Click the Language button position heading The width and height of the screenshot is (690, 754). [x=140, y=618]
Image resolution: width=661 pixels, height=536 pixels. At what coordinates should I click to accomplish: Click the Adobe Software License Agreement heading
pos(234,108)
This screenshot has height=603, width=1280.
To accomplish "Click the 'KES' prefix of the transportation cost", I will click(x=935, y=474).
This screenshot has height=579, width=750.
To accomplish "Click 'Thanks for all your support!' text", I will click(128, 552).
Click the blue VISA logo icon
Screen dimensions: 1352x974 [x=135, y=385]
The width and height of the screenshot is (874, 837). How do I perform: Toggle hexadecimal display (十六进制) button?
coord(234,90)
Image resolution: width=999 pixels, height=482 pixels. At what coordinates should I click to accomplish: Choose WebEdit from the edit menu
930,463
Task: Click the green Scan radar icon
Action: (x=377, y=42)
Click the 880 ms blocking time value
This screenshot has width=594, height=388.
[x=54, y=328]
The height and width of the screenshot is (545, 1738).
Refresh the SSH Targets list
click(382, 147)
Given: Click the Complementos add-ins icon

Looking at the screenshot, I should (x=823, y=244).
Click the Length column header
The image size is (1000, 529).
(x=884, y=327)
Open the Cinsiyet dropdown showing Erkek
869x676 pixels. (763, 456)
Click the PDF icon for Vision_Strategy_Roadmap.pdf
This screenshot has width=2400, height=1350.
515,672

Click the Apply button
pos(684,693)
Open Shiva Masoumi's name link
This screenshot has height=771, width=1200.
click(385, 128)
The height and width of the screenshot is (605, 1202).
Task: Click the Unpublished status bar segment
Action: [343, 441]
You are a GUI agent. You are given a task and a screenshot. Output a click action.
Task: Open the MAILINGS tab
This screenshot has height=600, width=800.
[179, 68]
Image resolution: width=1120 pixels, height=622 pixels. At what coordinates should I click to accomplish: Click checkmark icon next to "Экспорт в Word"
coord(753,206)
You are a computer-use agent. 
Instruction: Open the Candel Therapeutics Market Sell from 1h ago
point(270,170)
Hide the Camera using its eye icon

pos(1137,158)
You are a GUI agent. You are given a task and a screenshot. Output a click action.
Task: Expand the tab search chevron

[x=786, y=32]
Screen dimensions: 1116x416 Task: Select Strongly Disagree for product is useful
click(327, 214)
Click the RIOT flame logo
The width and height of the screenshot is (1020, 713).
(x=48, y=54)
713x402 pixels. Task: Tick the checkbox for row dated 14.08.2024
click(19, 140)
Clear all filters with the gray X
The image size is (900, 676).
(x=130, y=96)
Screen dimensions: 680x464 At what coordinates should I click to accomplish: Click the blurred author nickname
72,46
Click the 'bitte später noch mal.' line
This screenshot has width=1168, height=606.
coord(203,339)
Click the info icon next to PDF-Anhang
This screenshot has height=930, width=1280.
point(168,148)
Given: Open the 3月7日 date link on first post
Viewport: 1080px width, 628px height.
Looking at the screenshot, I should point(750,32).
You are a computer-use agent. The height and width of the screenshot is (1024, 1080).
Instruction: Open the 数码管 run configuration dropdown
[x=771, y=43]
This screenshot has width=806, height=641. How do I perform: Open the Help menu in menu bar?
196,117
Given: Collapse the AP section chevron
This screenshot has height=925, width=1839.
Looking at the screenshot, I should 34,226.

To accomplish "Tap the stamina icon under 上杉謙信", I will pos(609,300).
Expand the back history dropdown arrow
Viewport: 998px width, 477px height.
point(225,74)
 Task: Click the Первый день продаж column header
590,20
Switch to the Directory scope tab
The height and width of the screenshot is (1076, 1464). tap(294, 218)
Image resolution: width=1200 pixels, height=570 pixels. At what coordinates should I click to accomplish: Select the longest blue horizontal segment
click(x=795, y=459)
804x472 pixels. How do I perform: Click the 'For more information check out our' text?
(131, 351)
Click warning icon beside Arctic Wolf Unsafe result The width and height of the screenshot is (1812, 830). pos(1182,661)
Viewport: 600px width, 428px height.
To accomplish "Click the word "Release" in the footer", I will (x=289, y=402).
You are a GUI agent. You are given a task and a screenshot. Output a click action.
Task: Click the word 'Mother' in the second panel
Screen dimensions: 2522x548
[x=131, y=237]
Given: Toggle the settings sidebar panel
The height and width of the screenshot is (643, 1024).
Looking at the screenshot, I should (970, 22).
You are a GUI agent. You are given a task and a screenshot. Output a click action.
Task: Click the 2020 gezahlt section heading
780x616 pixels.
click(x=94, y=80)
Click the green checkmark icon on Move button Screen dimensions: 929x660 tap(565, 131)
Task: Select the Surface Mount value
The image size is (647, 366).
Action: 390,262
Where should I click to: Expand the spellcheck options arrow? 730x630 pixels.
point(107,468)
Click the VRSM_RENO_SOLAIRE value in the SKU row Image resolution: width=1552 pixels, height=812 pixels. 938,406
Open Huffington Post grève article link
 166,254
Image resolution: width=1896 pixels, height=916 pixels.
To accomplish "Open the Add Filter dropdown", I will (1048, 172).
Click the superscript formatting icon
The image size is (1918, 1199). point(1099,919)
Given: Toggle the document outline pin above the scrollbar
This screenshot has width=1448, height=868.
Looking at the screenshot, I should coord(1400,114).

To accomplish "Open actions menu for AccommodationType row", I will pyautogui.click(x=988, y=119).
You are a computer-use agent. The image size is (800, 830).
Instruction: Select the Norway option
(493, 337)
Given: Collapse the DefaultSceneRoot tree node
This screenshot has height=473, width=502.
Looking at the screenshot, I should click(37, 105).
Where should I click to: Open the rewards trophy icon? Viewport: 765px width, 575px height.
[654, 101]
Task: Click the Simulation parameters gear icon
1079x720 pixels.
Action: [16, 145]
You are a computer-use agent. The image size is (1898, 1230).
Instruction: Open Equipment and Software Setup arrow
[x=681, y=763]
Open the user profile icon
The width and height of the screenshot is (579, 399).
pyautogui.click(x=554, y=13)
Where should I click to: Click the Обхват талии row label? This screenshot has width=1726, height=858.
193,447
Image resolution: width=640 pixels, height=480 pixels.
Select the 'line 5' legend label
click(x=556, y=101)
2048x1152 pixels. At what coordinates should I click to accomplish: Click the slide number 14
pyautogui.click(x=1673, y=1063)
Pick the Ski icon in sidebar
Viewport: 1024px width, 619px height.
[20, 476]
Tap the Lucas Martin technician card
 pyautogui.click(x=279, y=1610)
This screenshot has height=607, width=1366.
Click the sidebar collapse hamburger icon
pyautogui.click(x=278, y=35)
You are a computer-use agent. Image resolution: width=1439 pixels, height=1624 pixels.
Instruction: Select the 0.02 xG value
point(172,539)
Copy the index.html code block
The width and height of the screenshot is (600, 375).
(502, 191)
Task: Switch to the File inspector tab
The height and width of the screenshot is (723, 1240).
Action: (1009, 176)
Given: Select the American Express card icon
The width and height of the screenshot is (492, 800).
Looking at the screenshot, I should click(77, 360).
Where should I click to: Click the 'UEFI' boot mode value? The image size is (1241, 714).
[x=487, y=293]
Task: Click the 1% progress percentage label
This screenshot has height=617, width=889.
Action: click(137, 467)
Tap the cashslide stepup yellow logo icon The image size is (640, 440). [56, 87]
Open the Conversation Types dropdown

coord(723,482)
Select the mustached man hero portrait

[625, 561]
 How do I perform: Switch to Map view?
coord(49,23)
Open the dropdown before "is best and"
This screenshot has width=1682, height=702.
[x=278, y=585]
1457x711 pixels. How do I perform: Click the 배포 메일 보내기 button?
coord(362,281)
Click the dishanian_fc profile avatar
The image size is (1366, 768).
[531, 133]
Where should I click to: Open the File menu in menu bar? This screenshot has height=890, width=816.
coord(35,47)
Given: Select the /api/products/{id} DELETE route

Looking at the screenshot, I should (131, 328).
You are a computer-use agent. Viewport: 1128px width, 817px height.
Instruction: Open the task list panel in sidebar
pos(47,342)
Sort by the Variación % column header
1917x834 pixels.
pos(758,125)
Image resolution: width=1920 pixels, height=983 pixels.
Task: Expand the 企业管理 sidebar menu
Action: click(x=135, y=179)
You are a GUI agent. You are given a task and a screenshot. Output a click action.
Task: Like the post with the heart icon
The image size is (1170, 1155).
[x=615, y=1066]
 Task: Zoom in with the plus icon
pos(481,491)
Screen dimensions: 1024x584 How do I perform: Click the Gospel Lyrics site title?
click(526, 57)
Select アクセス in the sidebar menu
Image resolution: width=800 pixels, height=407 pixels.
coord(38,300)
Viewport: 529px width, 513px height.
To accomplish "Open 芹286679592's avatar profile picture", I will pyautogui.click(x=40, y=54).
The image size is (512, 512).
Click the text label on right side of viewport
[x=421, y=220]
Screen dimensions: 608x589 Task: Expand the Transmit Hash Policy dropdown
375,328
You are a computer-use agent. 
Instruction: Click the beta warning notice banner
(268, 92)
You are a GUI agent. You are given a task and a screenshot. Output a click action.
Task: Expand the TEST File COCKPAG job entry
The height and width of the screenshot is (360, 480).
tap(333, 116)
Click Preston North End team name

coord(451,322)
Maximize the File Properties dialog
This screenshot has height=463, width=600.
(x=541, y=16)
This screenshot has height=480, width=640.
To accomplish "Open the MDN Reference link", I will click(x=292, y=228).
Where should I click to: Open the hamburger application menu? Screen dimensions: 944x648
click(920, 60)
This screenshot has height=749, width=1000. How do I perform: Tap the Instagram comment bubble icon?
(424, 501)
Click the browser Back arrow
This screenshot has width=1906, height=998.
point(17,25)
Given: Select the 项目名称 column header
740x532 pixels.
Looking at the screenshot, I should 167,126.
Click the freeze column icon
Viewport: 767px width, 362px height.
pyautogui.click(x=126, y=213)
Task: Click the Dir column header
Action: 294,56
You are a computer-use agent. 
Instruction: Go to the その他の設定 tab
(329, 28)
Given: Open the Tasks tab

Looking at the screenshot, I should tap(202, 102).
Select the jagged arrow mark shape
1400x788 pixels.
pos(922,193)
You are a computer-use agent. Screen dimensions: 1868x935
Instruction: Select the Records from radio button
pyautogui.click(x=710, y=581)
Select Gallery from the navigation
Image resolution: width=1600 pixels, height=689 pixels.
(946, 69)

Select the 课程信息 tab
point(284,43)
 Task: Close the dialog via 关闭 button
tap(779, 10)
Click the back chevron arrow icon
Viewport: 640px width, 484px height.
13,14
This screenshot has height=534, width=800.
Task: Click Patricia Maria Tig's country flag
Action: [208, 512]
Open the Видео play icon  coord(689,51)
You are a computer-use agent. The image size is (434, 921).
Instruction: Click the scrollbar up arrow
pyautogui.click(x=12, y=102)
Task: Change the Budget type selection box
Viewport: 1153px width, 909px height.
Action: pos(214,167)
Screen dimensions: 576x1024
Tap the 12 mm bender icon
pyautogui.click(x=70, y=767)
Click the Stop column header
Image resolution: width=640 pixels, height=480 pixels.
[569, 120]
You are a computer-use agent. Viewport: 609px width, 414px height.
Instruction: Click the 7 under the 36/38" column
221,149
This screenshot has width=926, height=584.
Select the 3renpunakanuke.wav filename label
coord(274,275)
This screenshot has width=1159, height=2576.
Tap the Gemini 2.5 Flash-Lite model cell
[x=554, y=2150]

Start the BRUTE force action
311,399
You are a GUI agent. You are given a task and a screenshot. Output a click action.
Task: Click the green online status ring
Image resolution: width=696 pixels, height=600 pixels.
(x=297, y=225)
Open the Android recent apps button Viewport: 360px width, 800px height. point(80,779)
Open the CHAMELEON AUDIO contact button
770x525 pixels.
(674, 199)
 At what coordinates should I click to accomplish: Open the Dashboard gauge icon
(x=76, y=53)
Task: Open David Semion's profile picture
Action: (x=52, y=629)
----
» **Aim of the exercise**
Please copy out every line of the preceding listing that carries "avatar".

» **Answer space**
Click the dishanian_fc profile avatar
To accomplish "Open 芹286679592's avatar profile picture", I will pyautogui.click(x=40, y=54).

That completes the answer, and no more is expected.